A curmudgeonly old senior is reminded of his hazy past in The Sense of An Ending.
A film based on a best-selling novel starts off with a potential handicap. The loyal followers of the book look for the film to be true to source, often in fanatical detail. One wrong move could risk that entire audience. This film is the perfect example of a project that should have ignored huge swaths of its origin but didn’t. It’s a slow-burn affair with no spark.
We experience the film more or less from the vantage point of Margaret Webster (Harriet Walter). She’s the ex-wife of Tony Webster (Jim Broadbent), with whom they share the very pregnant daughter Susie (Michelle Dockery).

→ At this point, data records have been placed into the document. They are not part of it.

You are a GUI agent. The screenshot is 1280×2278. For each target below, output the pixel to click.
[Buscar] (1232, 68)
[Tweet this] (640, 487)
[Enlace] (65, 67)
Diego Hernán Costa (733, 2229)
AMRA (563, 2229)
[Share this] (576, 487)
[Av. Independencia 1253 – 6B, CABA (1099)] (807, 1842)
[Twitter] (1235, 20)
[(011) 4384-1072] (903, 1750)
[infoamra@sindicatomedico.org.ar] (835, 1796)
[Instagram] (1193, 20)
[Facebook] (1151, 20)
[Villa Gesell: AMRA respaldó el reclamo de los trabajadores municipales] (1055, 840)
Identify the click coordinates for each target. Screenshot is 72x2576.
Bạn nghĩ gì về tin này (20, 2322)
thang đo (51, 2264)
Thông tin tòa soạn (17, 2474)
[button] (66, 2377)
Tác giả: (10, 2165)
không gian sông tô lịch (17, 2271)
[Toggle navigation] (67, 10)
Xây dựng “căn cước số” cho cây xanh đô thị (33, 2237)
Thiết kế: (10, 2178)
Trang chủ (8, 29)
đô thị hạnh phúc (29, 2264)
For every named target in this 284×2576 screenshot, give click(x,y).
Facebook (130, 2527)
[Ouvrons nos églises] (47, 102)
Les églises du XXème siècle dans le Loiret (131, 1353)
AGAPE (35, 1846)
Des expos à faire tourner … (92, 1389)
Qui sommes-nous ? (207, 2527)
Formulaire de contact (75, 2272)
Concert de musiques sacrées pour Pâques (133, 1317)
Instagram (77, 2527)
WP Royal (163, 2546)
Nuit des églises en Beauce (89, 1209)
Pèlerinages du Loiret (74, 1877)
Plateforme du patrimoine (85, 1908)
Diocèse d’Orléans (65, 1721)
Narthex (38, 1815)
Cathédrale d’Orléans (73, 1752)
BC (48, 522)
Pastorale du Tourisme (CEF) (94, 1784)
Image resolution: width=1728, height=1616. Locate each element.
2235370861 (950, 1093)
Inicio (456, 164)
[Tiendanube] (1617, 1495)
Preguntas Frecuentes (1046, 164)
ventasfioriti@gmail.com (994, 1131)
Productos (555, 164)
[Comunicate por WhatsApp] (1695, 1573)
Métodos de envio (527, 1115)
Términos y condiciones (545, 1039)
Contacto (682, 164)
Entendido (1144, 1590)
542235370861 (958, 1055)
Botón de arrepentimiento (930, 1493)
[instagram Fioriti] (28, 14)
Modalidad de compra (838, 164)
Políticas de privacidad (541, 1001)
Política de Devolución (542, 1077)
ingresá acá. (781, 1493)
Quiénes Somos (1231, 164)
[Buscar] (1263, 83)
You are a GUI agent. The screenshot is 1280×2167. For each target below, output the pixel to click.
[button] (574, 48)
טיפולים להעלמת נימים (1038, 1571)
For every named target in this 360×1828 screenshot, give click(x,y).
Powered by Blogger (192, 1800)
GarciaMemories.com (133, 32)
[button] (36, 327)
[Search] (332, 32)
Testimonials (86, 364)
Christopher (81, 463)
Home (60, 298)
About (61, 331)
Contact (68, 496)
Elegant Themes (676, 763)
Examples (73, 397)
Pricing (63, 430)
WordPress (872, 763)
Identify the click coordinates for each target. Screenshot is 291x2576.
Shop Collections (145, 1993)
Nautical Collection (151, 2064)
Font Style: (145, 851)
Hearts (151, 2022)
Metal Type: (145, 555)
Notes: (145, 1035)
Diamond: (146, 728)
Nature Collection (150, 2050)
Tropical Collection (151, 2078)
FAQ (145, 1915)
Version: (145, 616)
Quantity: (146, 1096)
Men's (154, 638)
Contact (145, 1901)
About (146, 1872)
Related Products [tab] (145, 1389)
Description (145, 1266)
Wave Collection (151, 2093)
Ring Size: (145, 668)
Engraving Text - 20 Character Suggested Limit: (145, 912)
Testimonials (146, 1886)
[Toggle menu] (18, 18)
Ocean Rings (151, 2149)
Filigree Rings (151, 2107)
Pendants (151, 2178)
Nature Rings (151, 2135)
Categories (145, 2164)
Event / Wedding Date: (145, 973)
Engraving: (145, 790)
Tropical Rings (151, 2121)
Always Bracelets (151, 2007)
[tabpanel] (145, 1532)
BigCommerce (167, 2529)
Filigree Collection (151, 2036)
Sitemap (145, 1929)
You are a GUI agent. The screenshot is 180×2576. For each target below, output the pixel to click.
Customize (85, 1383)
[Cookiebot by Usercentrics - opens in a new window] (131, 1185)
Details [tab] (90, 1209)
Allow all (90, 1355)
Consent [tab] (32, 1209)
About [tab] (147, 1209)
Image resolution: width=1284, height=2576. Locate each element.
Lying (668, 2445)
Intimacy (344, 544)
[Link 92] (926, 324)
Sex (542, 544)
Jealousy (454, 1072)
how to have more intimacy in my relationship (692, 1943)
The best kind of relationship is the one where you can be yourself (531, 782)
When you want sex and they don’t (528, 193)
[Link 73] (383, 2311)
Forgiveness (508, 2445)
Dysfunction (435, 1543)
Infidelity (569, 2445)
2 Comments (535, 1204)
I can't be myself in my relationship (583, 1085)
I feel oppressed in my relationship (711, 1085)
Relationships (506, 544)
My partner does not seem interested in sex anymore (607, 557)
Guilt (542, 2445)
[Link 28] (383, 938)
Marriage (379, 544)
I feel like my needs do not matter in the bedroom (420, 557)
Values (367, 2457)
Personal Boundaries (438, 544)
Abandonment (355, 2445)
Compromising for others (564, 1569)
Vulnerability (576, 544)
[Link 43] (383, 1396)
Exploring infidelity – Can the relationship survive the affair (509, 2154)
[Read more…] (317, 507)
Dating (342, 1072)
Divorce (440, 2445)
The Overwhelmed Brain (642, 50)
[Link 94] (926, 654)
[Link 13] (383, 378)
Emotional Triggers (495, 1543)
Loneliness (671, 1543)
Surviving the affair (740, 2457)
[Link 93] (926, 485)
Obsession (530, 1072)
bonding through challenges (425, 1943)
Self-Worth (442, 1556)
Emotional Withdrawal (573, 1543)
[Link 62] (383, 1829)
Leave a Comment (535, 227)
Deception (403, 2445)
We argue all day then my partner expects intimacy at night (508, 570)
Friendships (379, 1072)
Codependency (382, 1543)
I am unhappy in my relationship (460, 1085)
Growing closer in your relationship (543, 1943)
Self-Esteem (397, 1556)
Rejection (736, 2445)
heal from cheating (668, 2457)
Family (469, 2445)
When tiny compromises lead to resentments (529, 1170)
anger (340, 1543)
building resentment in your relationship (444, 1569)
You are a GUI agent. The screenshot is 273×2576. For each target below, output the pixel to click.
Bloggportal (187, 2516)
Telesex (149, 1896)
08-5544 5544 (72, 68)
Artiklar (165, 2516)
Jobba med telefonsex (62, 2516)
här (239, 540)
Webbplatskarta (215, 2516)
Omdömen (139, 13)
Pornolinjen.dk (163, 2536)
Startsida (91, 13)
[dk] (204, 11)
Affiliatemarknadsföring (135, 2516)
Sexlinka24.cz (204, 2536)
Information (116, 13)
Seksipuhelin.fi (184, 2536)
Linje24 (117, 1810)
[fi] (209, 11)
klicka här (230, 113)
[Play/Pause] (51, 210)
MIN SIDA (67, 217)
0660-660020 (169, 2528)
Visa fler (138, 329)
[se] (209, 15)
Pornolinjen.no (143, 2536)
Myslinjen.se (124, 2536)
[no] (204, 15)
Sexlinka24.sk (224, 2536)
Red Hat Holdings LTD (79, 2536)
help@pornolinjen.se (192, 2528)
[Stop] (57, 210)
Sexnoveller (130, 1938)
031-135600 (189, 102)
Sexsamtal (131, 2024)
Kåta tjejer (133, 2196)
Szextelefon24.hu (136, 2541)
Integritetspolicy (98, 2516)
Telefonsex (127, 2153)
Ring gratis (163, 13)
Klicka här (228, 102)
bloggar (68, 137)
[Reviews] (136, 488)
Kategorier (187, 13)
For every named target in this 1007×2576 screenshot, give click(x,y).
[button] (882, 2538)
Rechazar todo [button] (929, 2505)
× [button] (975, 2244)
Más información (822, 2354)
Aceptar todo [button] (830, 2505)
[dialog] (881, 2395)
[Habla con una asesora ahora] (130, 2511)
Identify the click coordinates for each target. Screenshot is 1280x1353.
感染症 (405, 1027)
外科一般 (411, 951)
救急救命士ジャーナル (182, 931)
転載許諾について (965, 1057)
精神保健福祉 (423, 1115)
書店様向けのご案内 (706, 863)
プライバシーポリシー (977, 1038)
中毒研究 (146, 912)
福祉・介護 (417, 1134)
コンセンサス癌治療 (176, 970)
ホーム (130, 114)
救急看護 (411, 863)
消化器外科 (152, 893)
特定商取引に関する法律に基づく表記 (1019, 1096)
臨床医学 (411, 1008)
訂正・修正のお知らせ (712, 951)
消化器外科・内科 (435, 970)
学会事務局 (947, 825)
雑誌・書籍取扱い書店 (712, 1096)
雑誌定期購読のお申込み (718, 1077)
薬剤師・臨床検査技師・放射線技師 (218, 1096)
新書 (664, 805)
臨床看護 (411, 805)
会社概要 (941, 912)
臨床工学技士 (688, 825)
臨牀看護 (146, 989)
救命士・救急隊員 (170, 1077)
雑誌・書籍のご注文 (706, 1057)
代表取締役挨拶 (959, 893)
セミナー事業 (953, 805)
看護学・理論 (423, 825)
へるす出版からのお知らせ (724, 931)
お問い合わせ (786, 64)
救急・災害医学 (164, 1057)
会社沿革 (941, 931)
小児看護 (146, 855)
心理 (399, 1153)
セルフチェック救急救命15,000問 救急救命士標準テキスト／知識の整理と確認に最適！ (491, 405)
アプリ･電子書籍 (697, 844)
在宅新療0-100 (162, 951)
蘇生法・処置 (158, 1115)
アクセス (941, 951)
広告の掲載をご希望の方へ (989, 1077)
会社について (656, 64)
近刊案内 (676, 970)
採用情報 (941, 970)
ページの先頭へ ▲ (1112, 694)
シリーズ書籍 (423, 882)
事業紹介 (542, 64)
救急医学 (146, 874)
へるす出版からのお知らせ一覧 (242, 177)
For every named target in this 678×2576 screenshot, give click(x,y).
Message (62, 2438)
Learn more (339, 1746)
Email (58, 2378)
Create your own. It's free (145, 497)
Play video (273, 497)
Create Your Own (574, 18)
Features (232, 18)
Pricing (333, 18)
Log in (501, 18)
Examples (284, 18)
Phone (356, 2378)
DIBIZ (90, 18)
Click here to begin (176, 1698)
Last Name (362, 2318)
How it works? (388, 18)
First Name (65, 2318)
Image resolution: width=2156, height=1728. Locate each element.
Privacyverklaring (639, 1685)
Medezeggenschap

Tony receives a letter that brings on a series of nostalgic memories that he discusses with Margaret, but in the most chaotic ways possible. He’s no more than a few minutes into his story when we’re already lost about key details. The confusion is magnified by nonlinear flashbacks and oddly morphed shots that mix past and present. We desperately try to follow countless bread crumbs, but find that they all lead to nowhere. It’s like trying to decipher intricate detail through a dense fog. None of it is a failure of our ability to keep pace. It’s all just lousy storytelling.
The final insult is in realizing that the entire affair is nothing more than a cheap plot device. As far as the film’s curious title, it’s nothing more than hopeful aspiration run amok.